▶ [Source passage]:
— begin —

Radio Equipment Directive

The Radio Equipment Directive requires radio equipment to use the radio spectrum effectively and support its efficient use. Communication devices must conform to regulations in such a way that the equipment, approved in any one country, can be placed on the market of any other European Union member state without restrictions.

The RED requires that any equipment which functions as a transmitter:

  • Generate radio waves which are not harmful and/or interfering,
  • Limit unwanted radio wave emissions (for example, in adjacent channels) which may result in harmful interference

The RED requires receivers to:

  • Operate according to their functions while resisting interference from nearby or shared radio equipment,
  • Support efficient functioning of nearby or shared devices.

 

1. Directive Name

Radio Equipment Directive

 

2. Directive Number & Download Link to Legal Directive

Directive 2014/53/EU can be downloaded from the following link:

Radio Equipment Directive 2014/53/EU

 

3. Notified Body (aka, Independent Assessment) Required?

Before a manufacturer can start with the required procedure to assess their product, it is important that they determine whether the said product requires self-assessment or a Notified Body needs to be involved.

If Harmonised Standards for any equipment exist, manufacturers may declare the equipment’s conformity to the RED themselves. In the event that there are no existing Harmonised Standards for an equipment, a Notified Body needs to be involved in the assessment of the device.

Of utmost importance is the following stipulation:

A Notified Body must be involved in the assessment of any equipment for which there are no Harmonised Standards available.

 

4. Products Covered

The Radio Equipment Directive covers any electric or electronic device which has a radio wave generating accessory, such as an antenna, and which emits and/or receives radio waves for radio communication and/or radio determination (gauging position, velocity or other characteristics of an object via radio waves).

 

5. Examples of Products Covered

The types of products covered under the Radio Equipment Directive include the following:

  • Cell phones
  • WiFi devices
  • Bluetooth equipment
  • GPS receivers
  • Televisions
  • Domestic radio sets
  • Radar equipment
  • Mobile radio transreceivers

 

6. Examples of Products NOT Covered

Following types of equipment will not be covered by the Radio Equipment Directive:

  • Equipment to be used for activities concerning public and/or state security
  • Radio equipment for amateurs, unless it is available on the market
  • Equipment which is covered by the Marine Directive
  • Equipment to be used for air traffic management or civil aviation
  • Evaluation kits which are made especially for research and development facilities

7. Enforcement & Penalties

Each EU member state is required to lay down rules on penalties for not complying with the Radio Equipment Directive. Below you can find the penalties for member states Germany and the UK as an example. For penalties relevant to other specific EU member states, please consult that state's local legislation on product safety.

  • Germany - violation of the "Produktsicherheitsgesetz" (product safety legislation) can result in fines of €3,000 - €30,000 (§ 19) and imprisonment of up to 1 year (§ 20).

— end —

▶ [Entries provided]:
— begin —

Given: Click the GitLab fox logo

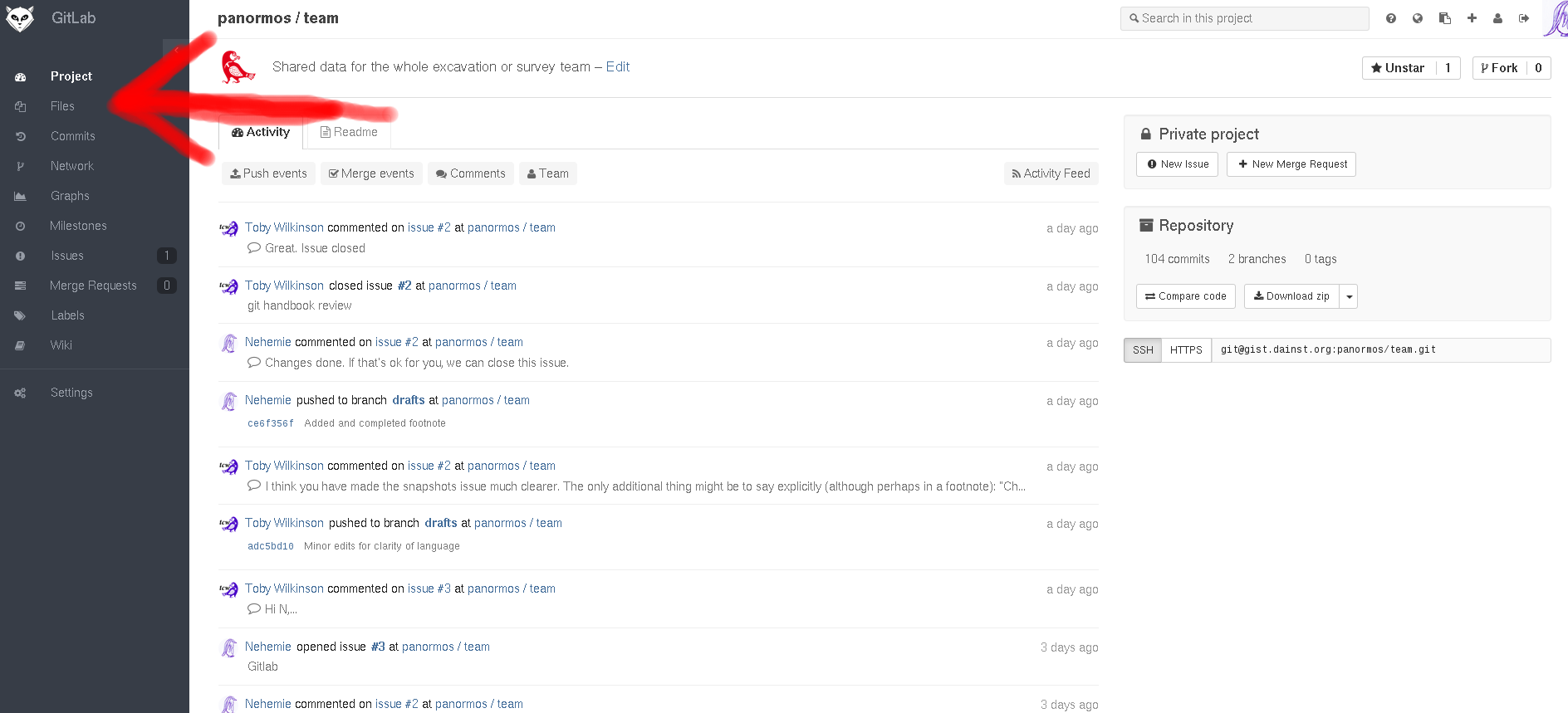Looking at the screenshot, I should point(20,18).
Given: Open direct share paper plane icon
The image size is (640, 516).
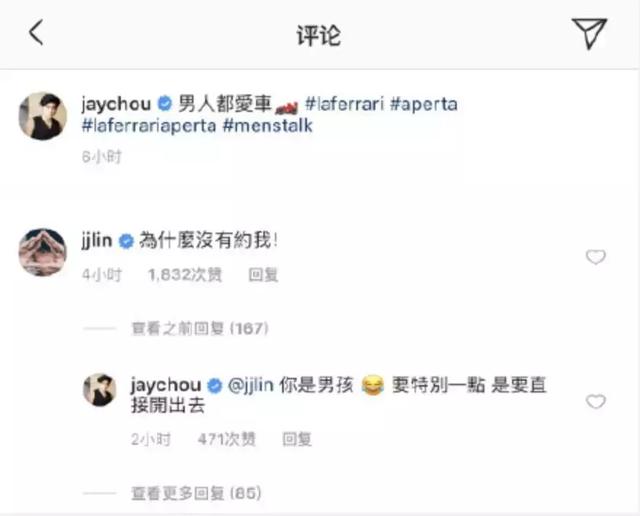Looking at the screenshot, I should (589, 33).
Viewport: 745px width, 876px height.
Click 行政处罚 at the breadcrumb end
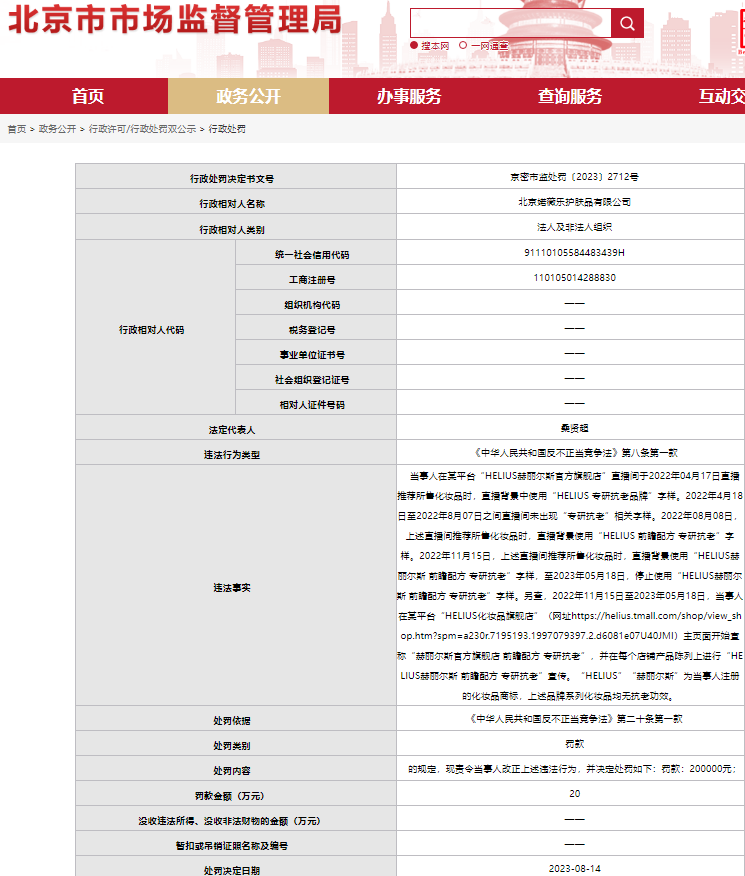pyautogui.click(x=227, y=129)
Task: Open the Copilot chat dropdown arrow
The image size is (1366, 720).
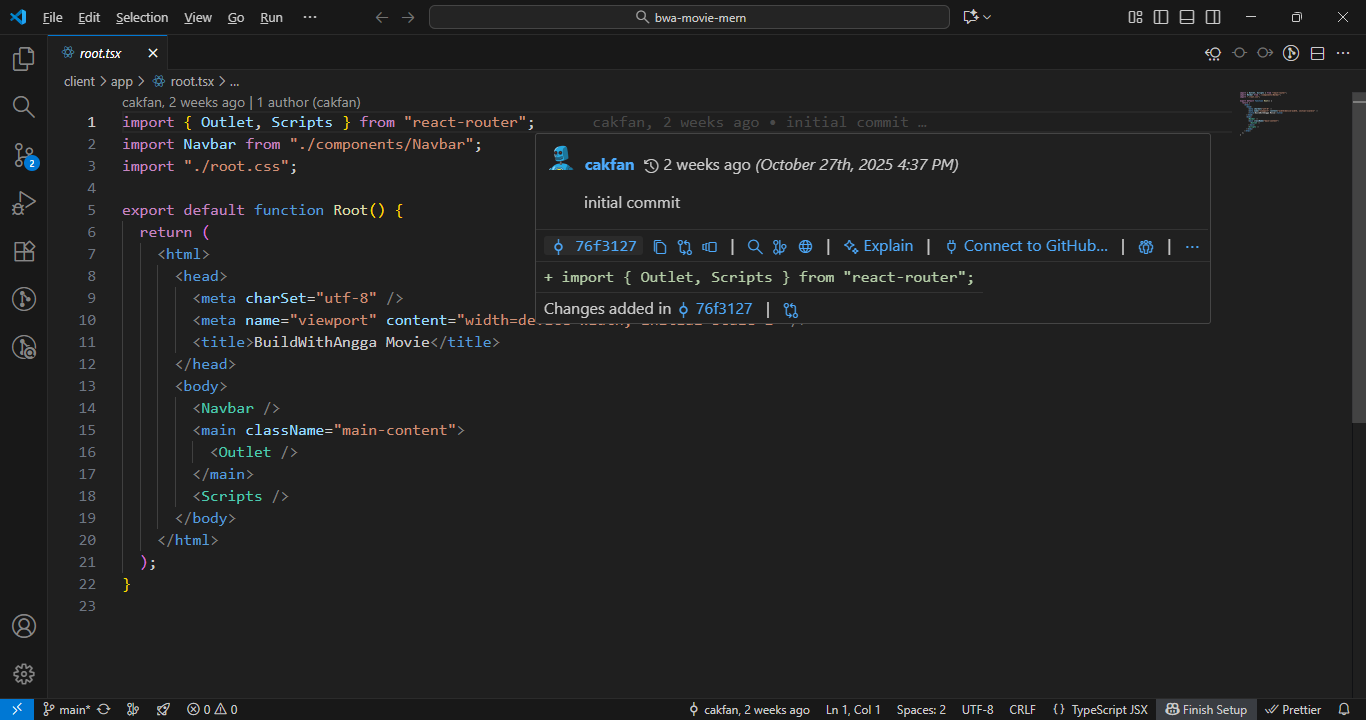Action: pyautogui.click(x=987, y=17)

— end —

▶ [The tasks]:
1. Using the Radio Equipment Directive page, answer these:
(a) What is the directive's number?
(b) When must a Notified Body be involved in assessing equipment?
(c) In Germany, what fine range and maximum prison term can a violation of the product safety legislation bring?
2. Does each statement agree with the Radio Equipment Directive page?
(a) Radio equipment for amateurs is excluded in every case.
(b) GPS receivers fall under the directive.
(c) Transmitters must keep unwanted emissions in adjacent channels limited.
3. Extract the part of the Radio Equipment Directive page between "If Harmonised Standards" and "via radio waves).", inclusive.

▶ [Task results]:
1.
(a) Directive 2014/53/EU.
(b) When no Harmonised Standards are available for the equipment.
(c) Fines of €3,000 to €30,000 (§ 19) and imprisonment of up to 1 year (§ 20).

2.
(a) No. "Radio equipment for amateurs, unless it is available on the market"
(b) Yes. "GPS receivers"
(c) Yes. "Limit unwanted radio wave emissions (for example, in adjacent channels) which may result in harmful interference"

3.
If Harmonised Standards for any equipment exist, manufacturers may declare the equipment’s conformity to the RED themselves. In the event that there are no existing Harmonised Standards for an equipment, a Notified Body needs to be involved in the assessment of the device.

Of utmost importance is the following stipulation:

A Notified Body must be involved in the assessment of any equipment for which there are no Harmonised Standards available.

 

4. Products Covered

The Radio Equipment Directive covers any electric or electronic device which has a radio wave generating accessory, such as an antenna, and which emits and/or receives radio waves for radio communication and/or radio determination (gauging position, velocity or other characteristics of an object via radio waves).